Потрясённый прочитанным, Феофан опустил пергамент. Смешанные чувства наполняли его: радость от признания, прозвучавшего в последних словах, понимание тщетности их надежд при сложившейся ситуации, страх за жизнь Летиции, если та вдруг узнает о его возможной свадьбе с Анфиской... О, проклятый Барди! Негодяй, подонок. Пьяница, тиран. Вот уж кто заслужил могилу. Не было бы Барди, всё могло сложиться иначе... Господи! А что имела в виду дочка консула, написав такое: «Все невзгоды кончатся, обстоятельства переменятся, потерпи немного...»? Не пришло ли ей в голову?.. Нет, не может быть. Ведь она христианка, а первейшая библейская заповедь – не убий.

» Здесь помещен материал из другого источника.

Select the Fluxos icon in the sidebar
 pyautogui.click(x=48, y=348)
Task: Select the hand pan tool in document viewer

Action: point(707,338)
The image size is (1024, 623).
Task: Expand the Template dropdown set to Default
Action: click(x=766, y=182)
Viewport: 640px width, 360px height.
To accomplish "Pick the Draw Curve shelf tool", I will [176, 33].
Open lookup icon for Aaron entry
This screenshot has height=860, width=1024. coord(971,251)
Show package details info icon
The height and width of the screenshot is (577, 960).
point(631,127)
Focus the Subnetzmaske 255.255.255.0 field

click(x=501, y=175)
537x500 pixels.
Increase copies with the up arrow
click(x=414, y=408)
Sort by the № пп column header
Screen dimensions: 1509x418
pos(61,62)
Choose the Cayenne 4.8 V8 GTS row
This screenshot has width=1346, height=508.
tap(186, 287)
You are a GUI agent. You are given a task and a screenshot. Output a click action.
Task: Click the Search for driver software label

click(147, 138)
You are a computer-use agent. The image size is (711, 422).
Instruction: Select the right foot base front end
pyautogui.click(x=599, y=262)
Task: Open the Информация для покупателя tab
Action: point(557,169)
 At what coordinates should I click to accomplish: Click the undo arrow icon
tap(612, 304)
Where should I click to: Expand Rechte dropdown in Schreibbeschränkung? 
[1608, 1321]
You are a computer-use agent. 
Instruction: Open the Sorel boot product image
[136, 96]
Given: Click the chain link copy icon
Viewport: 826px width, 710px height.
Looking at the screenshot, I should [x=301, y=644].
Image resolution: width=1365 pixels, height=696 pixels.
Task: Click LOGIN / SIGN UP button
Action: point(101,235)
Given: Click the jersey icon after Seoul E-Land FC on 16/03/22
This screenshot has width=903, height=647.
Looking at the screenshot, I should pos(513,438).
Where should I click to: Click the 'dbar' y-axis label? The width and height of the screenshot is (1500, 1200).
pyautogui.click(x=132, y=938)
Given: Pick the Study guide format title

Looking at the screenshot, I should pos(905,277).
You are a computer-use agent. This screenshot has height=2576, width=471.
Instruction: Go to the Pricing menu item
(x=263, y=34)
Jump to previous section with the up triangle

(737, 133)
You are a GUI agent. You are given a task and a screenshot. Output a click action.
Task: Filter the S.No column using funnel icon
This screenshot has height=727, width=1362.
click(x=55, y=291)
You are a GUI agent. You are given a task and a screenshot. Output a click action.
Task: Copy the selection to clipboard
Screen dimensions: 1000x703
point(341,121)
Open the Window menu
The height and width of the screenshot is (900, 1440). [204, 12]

Дорифор почувствовал, как струится пот по его вискам. Вытерся платком, подошёл к кувшину, начал жадно пить. Тёплая вода вызывала оторопь. Он опять уселся, промокнул губы рукавом, медленно скрутил свиток.
Как же поступить? Сочинить ответ, где отговорить её от греховных помыслов? Передать через банк отца? Чересчур опасно. Да и вряд ли удастся Софиану убедить Летицию передумать. Только выставит себя тряпкой и слюнтяем. Дамы терпеть не могут трусливых... Значит, не суетиться и ждать? А затем соединить свою судьбу с женщиной, запятнавшей себя убийством собственного мужа? Хоть и недостойного?
Жуткие сомнения терзали его. Целую неделю после этого живописец бродил чёрной тучей, не работал, не отвечал на записки Анфисы, присылаемые с мальчиком-подмастерьем: дескать, почему он пропал, как дела, скоро ли увидятся? Напивался пьяный, а потом страдал от головной боли, тошноты и чувства разбитости во всех членах. И на пике кризиса Дорифору неожиданно доложили: появился монах, называющий себя братом Киприаном, просит разрешения повидаться с хозяином. Феофан разрешил.
Представитель бывшего Патриарха выглядел по-прежнему деловитым и собранным. Сморщился, почувствовав запах перегара, шедший изо рта Софиана, мягко пожурил:
– Друг мой дорогой, это что за новости? Гениальный художник пьёт? Убивая в себе дар Божий? Надо взять себя в руки. Я к тебе с добрыми вестями.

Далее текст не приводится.